News Topical, Digital Desk : The security market regulator i.e. Securities and Exchange Board of India (SEBI) has implemented a new rule to monitor intraday trading in the stock market. Its purpose is to prevent major risks and keep the market stable. This rule will come into effect from October 1, 2025. This rule will apply only to index options. Most of the trading in the derivatives market takes place in this.
What are the new rules?
- Intraday position limit: The net intraday position (difference between purchase and sale) of any one unit in index options will be limited to Rs 5,000 crore.

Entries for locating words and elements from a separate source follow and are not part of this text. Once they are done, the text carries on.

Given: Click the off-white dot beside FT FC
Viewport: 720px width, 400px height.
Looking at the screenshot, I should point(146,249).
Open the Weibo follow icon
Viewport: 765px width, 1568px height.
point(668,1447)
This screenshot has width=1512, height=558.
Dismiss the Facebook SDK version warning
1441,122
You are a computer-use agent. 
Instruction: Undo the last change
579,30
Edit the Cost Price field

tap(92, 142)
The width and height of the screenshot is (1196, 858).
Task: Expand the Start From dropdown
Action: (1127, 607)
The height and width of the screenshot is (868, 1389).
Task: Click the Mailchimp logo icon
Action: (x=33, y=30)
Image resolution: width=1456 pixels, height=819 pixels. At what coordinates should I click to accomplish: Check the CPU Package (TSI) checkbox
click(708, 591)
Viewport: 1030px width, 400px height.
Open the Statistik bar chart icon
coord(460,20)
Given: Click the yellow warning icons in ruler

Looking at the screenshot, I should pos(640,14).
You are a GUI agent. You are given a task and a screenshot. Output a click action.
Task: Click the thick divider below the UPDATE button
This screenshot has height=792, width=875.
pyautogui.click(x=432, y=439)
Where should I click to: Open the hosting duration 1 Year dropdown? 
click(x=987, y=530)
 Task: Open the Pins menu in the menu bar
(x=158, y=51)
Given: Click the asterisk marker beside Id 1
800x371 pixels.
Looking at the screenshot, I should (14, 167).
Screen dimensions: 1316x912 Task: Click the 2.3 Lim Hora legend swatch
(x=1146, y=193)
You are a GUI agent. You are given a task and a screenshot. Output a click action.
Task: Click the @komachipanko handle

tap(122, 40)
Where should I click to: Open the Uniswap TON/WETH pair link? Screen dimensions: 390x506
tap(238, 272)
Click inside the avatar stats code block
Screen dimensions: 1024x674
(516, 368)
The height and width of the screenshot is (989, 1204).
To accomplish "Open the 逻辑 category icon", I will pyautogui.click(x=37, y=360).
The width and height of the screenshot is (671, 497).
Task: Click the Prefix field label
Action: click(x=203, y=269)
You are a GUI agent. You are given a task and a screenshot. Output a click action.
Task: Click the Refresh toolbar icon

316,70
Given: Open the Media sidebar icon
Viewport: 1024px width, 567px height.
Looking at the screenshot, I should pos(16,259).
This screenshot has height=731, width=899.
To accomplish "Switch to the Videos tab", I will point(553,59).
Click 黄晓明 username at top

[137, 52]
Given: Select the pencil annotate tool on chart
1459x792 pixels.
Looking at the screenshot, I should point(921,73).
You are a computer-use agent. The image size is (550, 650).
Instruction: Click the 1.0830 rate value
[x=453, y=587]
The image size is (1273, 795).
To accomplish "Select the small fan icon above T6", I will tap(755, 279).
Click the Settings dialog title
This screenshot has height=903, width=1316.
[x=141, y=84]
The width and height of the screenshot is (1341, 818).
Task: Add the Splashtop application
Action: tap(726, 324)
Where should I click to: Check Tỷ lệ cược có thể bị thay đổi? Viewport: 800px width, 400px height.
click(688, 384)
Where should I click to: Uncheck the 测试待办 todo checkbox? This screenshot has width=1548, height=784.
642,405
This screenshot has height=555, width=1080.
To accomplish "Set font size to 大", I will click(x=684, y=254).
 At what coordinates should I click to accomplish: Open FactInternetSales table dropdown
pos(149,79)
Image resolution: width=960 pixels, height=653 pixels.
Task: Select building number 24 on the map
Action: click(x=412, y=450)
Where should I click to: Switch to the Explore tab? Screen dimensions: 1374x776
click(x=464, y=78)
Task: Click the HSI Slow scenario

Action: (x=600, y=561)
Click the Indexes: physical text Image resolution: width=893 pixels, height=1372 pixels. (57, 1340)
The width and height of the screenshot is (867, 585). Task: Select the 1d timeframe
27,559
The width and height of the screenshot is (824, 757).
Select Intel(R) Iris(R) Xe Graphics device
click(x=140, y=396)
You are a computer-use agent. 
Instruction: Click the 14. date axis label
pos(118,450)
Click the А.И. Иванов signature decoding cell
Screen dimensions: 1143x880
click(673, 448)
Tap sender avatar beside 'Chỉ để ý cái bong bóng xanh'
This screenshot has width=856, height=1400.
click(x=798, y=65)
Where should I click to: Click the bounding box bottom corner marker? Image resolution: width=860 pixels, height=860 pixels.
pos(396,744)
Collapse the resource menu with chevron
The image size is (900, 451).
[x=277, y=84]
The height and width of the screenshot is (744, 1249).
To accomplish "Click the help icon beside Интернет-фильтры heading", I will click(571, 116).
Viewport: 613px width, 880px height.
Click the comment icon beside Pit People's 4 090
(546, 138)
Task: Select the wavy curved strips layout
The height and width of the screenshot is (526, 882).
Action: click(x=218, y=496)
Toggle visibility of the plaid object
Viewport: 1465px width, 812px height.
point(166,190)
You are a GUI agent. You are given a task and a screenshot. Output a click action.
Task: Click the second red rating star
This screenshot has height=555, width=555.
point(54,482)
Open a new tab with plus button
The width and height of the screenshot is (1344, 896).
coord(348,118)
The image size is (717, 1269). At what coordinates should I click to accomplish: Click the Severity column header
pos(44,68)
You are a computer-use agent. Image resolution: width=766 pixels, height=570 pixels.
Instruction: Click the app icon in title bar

At the end of the first day, this limit was Rs 1,500 crore.
- Total position limit: The total intraday position for both long and short positions will be limited to Rs 10,000 crore, same as the existing end-of-day limit.
Why is SEBI bringing this new rule?
SEBI says that this framework will make trading easier, strengthen risk management and bring stability to the market. This rule will especially help in preventing very large intraday positions on the expiry day, so that the market can function in an orderly manner.
Why was this step necessary?
SEBI observed that some traders were taking very large positions in index options on expiry day, which was increasing volatility and risk in the market. Recently, SEBI temporarily managed the American hedge fund Jane Street from the market. It manipulated the index by making deals simultaneously in the cash, futures and options market and made huge profits.